> Document extract:
--------------------
There have been two recent major systematic reviews of a possible association between periodontal disease and atherosclerotic cardiovascular disease. The American Heart Association (AHA) comprehensively reviewed the evidence to date.25 They reported a higher risk of myocardial infarct related cardiovascular outcomes was associated with poorer periodontal status in studies which used a clinical periodontal assessment.25 This association was not found in other studies which relied on tooth loss as a surrogate measure to identify periodontal disease or used the self-reported presence of periodontal disease.25 The AHA concluded that studies supported an association between periodontal disease and atherosclerotic vascular disease independent of known confounders.25 The second major systematic review was by Dietrich et al.26 as part of the first joint workshop of the European Federation of Periodontology (EFP) and the American Association of Periodontology (AAP). The systematic review was based on studies with clinical or radiographic assessment of periodontal disease.26 The outcome was incident disease where the periodontal exposure preceded the identification of cardiovascular disease. No meta-analysis was attempted because of the significant heterogeneity in the studies. It was concluded that current evidence supported the view that incident cardiovascular disease is higher in those with periodontal disease or worse periodontal status independent of major known cardiovascular risk factors.26
What is the impact of common risk factors?
--------------------
> Extracted records:

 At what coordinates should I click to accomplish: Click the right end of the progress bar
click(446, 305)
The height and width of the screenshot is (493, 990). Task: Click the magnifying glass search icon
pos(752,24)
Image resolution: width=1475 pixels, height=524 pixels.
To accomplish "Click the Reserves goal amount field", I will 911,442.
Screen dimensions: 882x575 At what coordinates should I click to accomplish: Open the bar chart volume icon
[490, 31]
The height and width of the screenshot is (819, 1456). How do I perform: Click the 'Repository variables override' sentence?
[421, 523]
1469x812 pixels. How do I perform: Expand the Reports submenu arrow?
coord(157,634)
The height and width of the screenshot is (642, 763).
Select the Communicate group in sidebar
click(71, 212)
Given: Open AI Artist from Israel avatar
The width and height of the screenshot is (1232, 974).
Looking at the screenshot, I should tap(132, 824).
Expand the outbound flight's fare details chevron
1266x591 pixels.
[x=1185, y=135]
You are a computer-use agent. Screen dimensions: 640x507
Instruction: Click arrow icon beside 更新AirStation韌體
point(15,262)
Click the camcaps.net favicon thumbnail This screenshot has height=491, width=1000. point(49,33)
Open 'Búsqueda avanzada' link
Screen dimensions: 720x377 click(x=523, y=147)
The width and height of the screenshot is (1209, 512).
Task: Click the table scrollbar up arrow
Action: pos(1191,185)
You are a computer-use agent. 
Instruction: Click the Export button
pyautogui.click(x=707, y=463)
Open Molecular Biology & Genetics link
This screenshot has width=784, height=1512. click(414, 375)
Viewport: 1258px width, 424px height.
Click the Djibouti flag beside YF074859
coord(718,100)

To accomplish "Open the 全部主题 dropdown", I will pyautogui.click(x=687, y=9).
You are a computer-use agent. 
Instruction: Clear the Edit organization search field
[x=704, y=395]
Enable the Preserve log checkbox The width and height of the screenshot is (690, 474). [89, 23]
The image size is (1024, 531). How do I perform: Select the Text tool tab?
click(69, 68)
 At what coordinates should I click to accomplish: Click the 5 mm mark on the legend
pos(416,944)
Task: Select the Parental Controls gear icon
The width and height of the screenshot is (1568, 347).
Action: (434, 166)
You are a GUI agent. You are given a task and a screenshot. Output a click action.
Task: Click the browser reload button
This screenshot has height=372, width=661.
--------------------
> Work order A:
Answer the following questions using the passage on periodontal and cardiovascular disease, and label each answer with the matching numeral.
(i) Which organization comprehensively reviewed the evidence to date?
(ii) Which two organizations held the joint workshop that produced the second systematic review?
(iii) Why was no meta-analysis attempted in the second review?
> Work order B: Write the next part of the passage on periodontal and cardiovascular disease, starting after its final line.
The entries have nothing to do with the passage on periodontal and cardiovascular disease.

> Answer section A:
(i) The American Heart Association (AHA).
(ii) The European Federation of Periodontology (EFP) and the American Association of Periodontology (AAP).
(iii) The studies showed significant heterogeneity.

> Answer section B:
Atherosclerotic cardiovascular disease is multifactorial involving genetic, environmental and lifestyle factors. Some of the traditional risk factors for cardiovascular disease are not amenable to change such as age and sex while others are modifiable such as dyslipidaemia, hypertension, smoking, body weight and composition and physical activity. Many of these cardiac risk factors have also been identified as risk factors for chronic periodontitis. It is therefore possible that associations between periodontal disease and cardiovascular disease could reflect confounding by shared risk factors. Confounding is distortion of the association between an exposure and an outcome brought about by the association of another factor with both the outcome and the exposure.27
Statistical techniques available to control for the effects of confounding factors are widely used in association studies. Most studies have been adjusted for obvious confounders. However, there may be residual confounding reflecting difficulty in controlling for all dimensions of particular factors. Smoking is the principal environmental risk factor for periodontitis and it has been estimated that over 50% of all cases of chronic periodontitis can be attributed to cigarette smoking.28 Smoking is also a major risk factor for cardiovascular disease and is likely, therefore, to be an important confounding factor in any putative association between periodontitis and cardiovascular disease.29 In any analysis there is likely to be residual confounding reflecting the difficulty in controlling for all aspects of the smoking history of study participants. We can restrict analysis to specific groups, for example, never smokers. However, this has drawbacks in that outcomes can only be applied to the specific group. In this context one study found a strong association between chronic periodontitis and acute myocardial infarction in never smokers.19 Nevertheless, confounding remains a challenging issue in the interpretation of the associations found between periodontal disease and atherosclerotic cardiovascular disease.30
Established cardiovascular risk factors do not completely explain the excess risk in those with periodontal disease. There may be unrecognised confounders, for example common genetic risk factors. The chromosomal region 9p21.3 contains a robust genetic marker of coronary heart disease31 which has also been associated with periodontitis32,33 providing support for the idea that shared susceptibility genes might be involved in the pathogenesis of both conditions. No published studies have investigated whether genetic variability at this chromosomal locus could explain the link between periodontitis and atherosclerotic cardiovascular disease.
What are the possible mechanisms?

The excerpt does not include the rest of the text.